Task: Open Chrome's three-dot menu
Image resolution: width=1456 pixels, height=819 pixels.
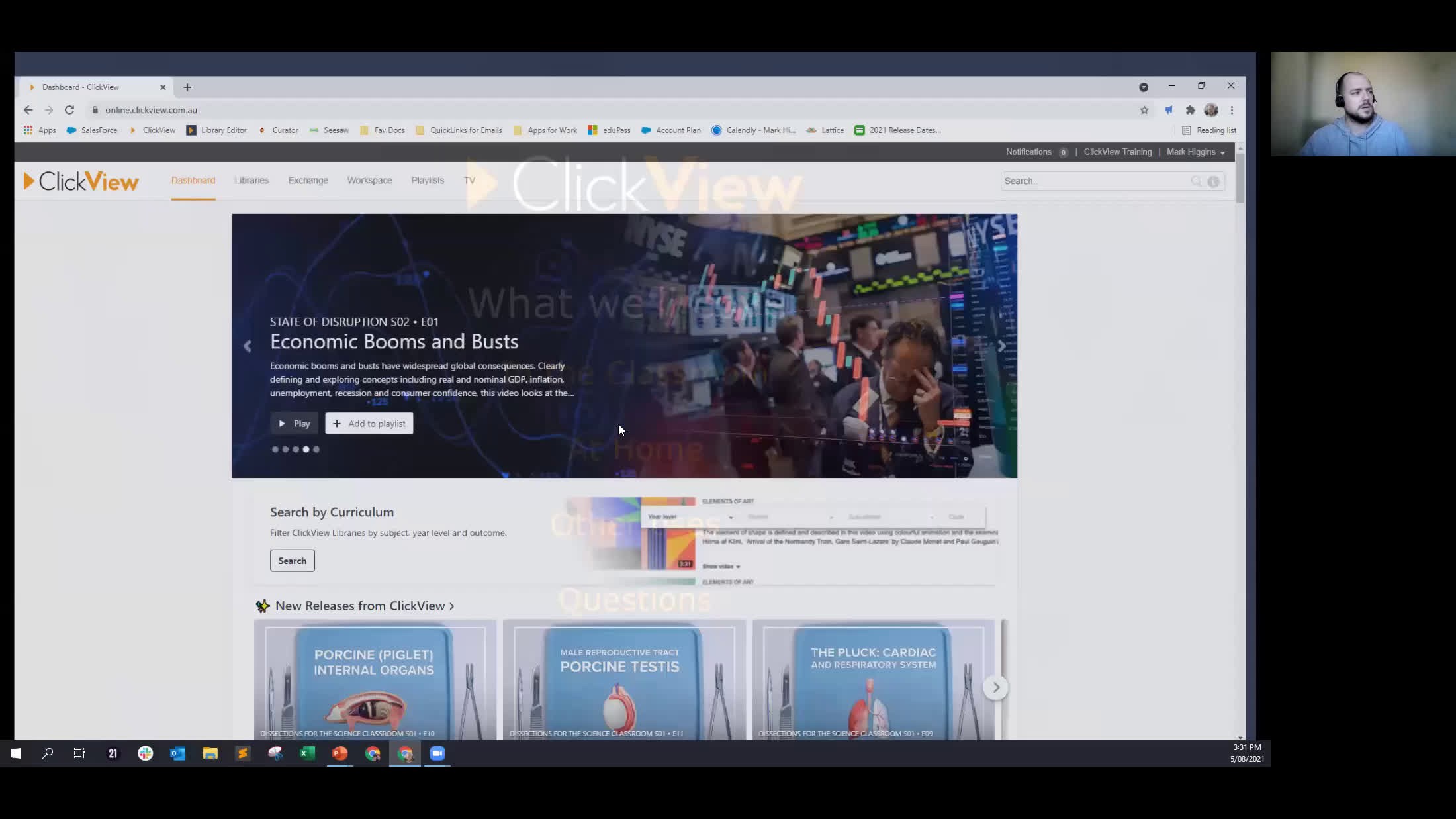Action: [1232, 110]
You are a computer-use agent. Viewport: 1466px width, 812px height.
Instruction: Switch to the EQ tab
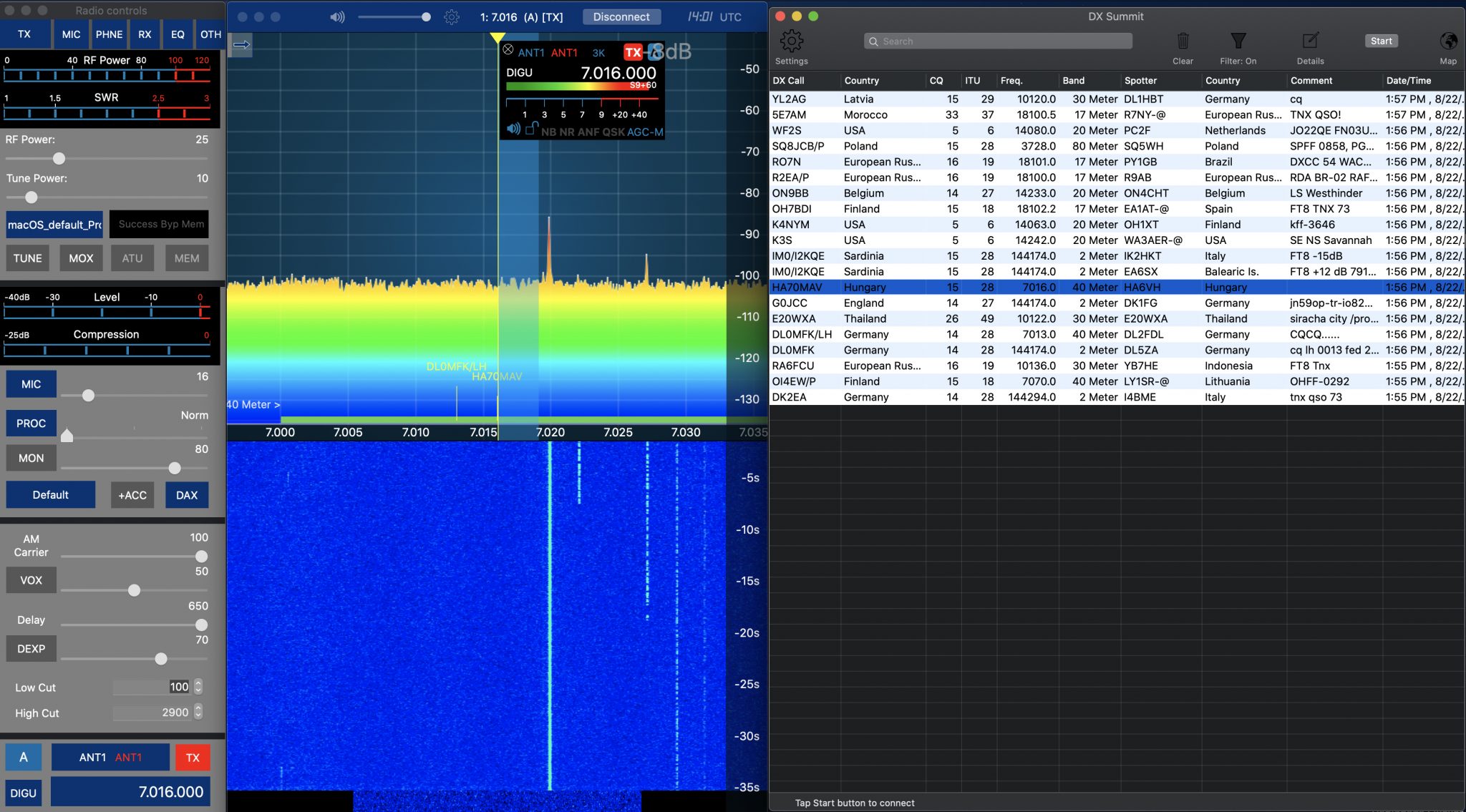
..............................
* Exercise description: Without altering anything, output all the lines above but none of the images.

* Exercise answer:
Task: Open Chrome's three-dot menu
Image resolution: width=1456 pixels, height=819 pixels.
Action: [1232, 110]
You are a computer-use agent. Viewport: 1466px width, 812px height.
Instruction: Switch to the EQ tab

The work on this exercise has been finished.